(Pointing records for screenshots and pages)
——————————

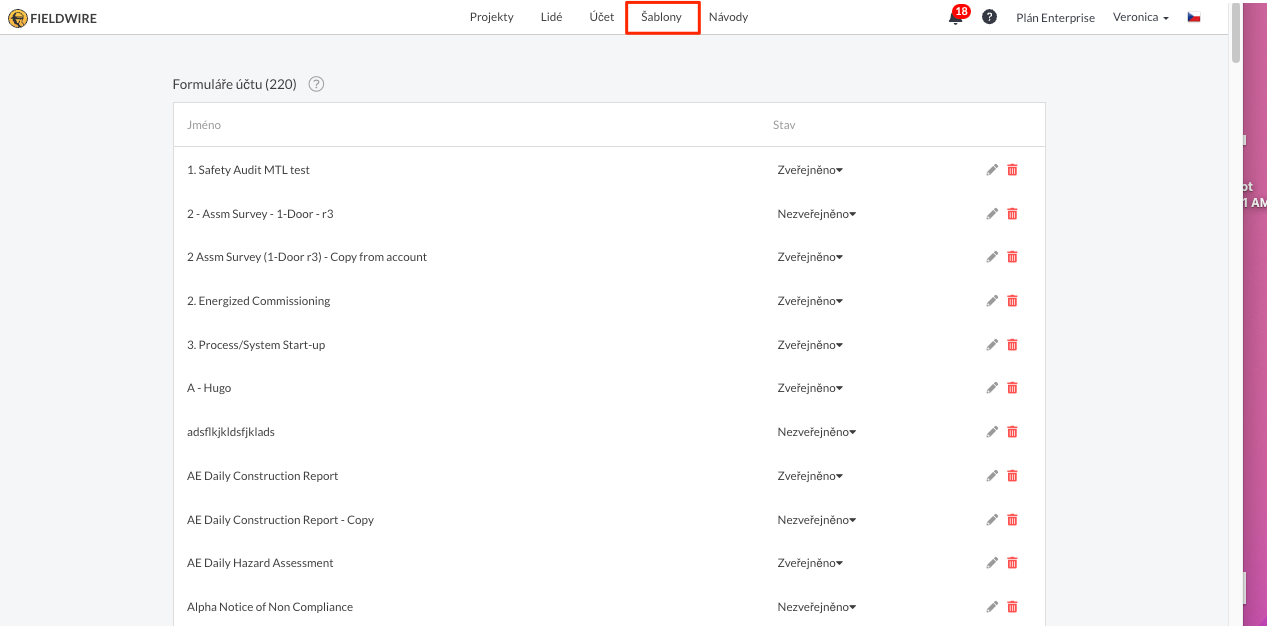This screenshot has width=1267, height=626.
Task: Click the Czech flag language icon
Action: coord(1193,17)
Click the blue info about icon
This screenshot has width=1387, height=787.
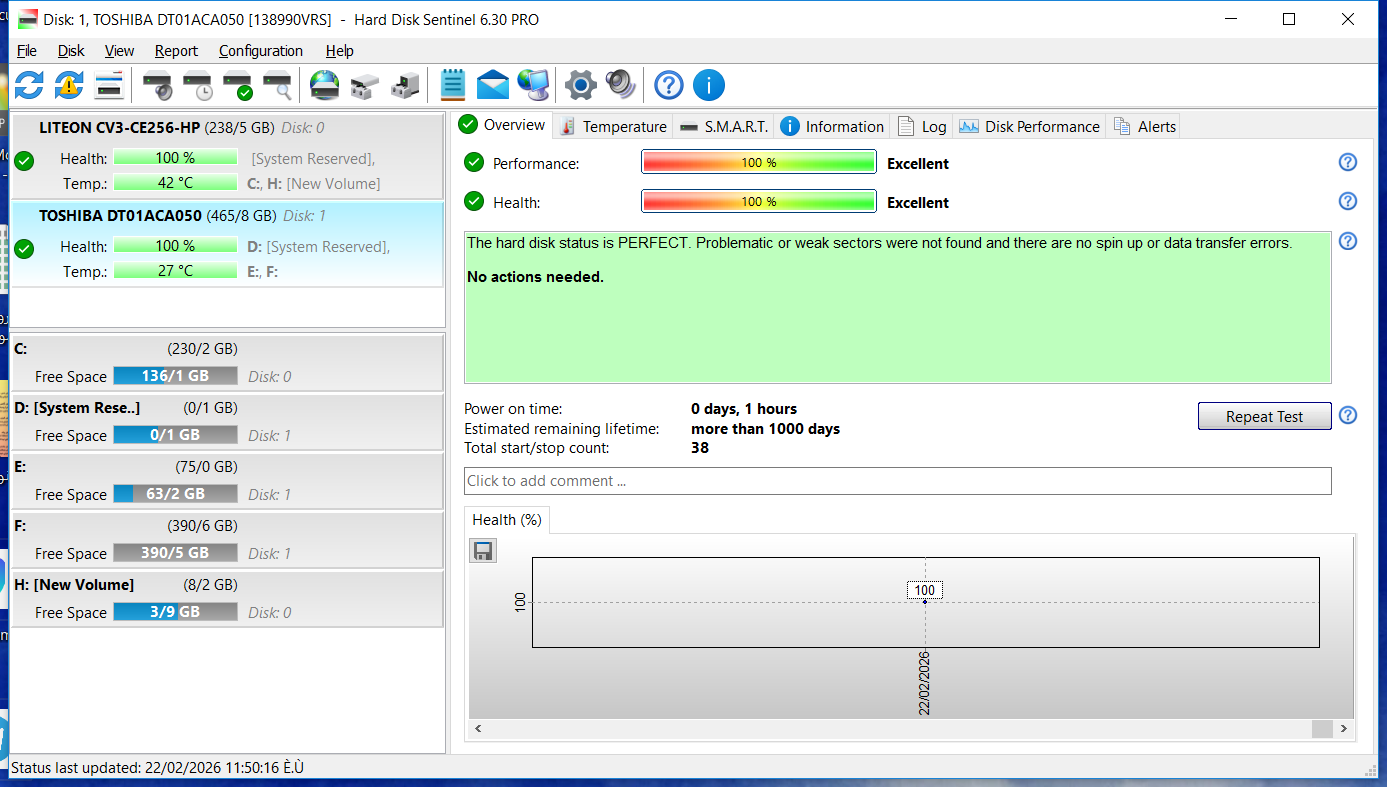[x=708, y=85]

——————————

Rewrite the records starting at the line containing "Click the blue info about icon" and ending at the end of the records, replacing "icon" with "button" and keeping everything else the same. Leave the pictures out of your answer.

#### [ANSWER IN FULL]
Click the blue info about button
This screenshot has width=1387, height=787.
[x=708, y=85]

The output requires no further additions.